Saved data entries:
________________________________________

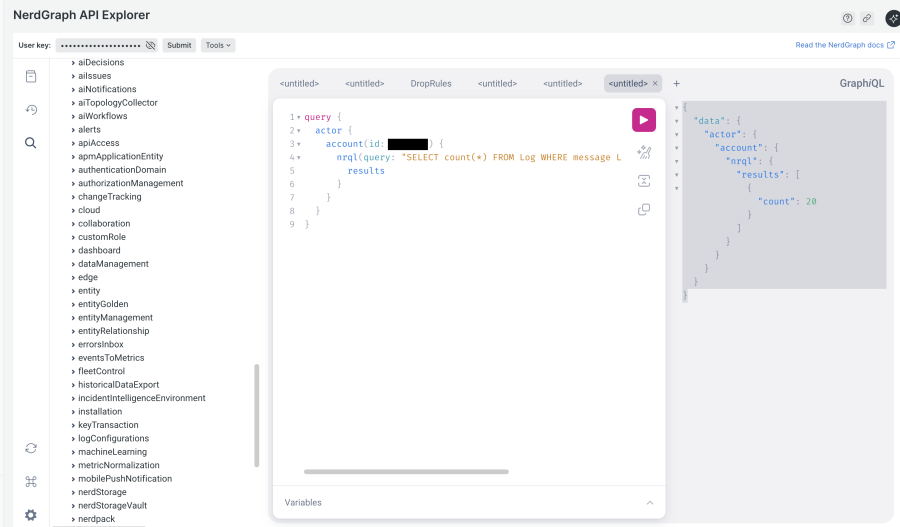Open the keyboard shortcuts icon

(31, 481)
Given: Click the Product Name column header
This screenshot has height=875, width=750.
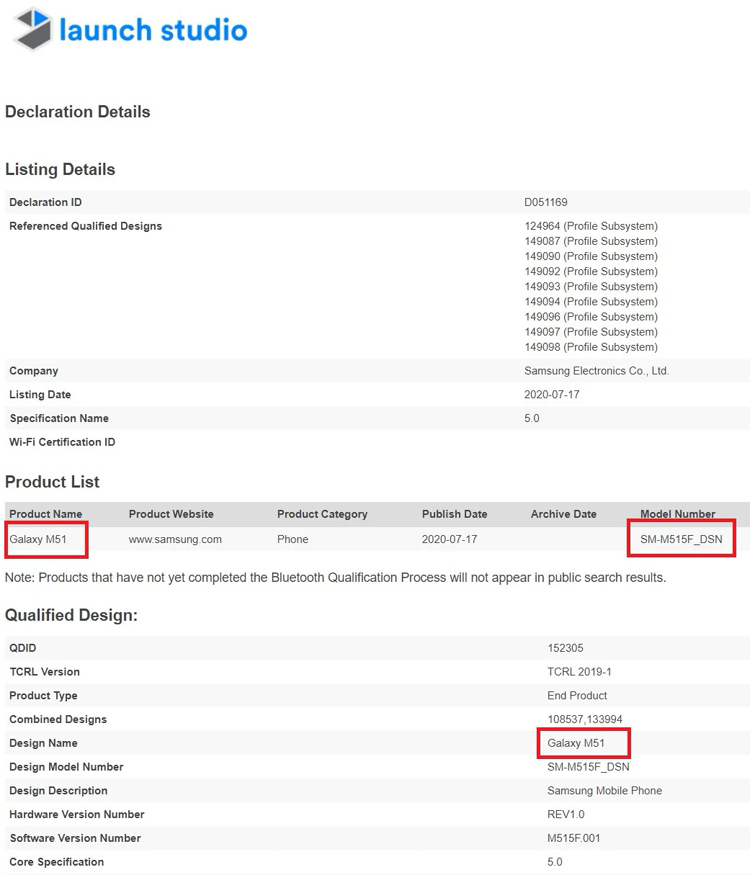Looking at the screenshot, I should click(x=46, y=514).
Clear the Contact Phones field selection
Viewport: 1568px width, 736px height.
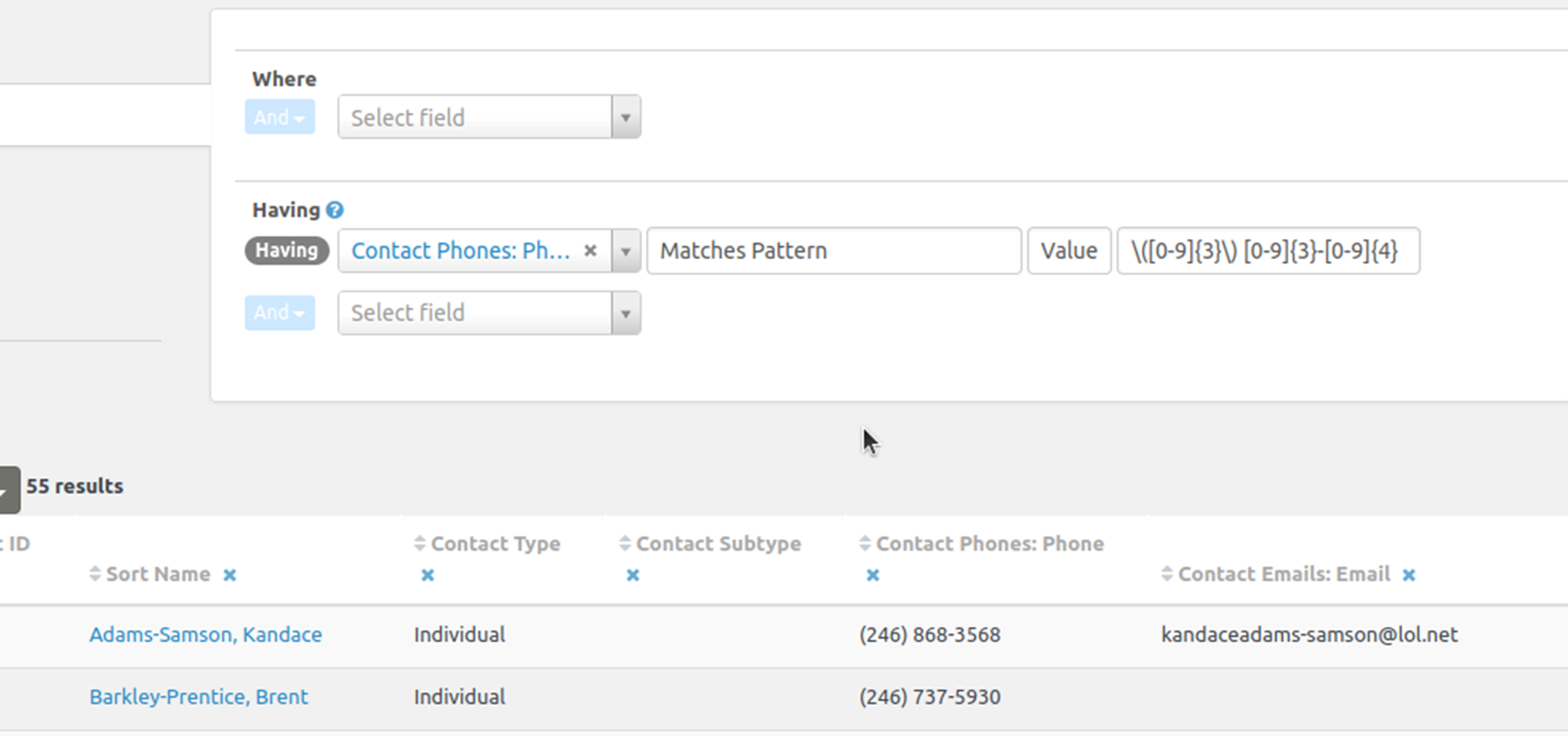(590, 251)
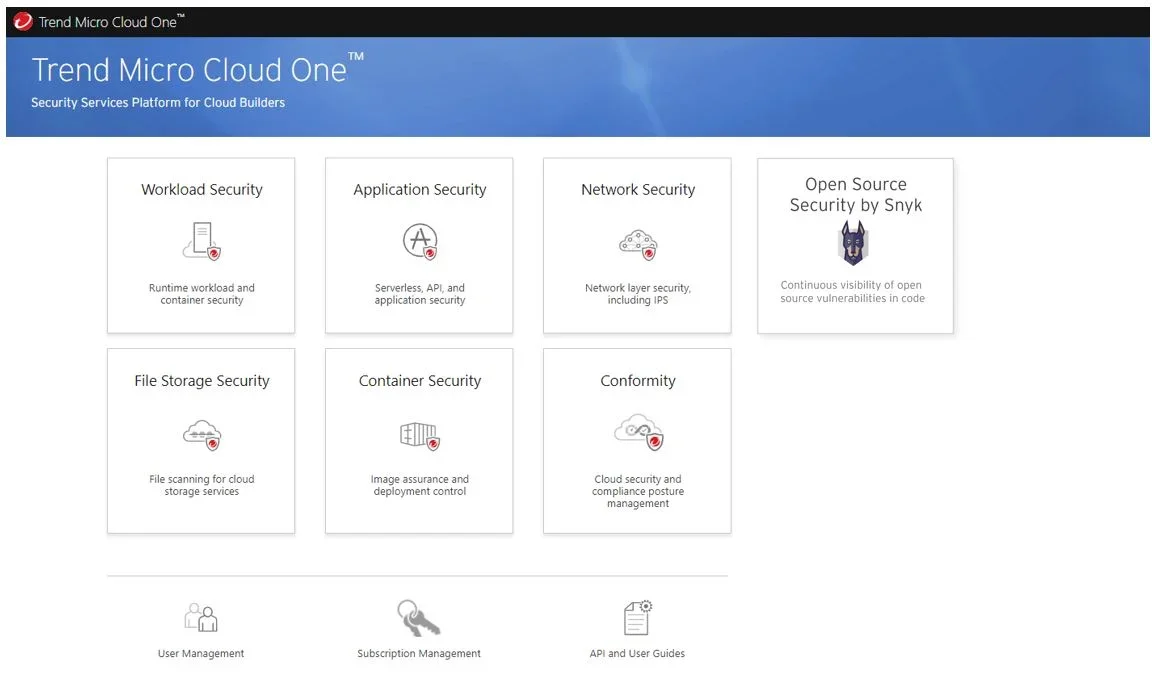Click 'Runtime workload and container security' description

point(201,293)
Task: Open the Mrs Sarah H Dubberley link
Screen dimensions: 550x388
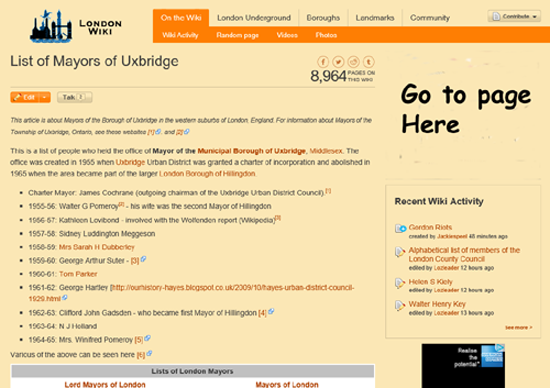Action: (96, 247)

________________________________________

What to produce =
From the line containing "Task: Open the Mrs Sarah H Dubberley link" to the last line of the entries, copy every line exactly, including both ends, and leave out the pictures.

Worked solution =
Task: Open the Mrs Sarah H Dubberley link
Screen dimensions: 550x388
Action: (96, 247)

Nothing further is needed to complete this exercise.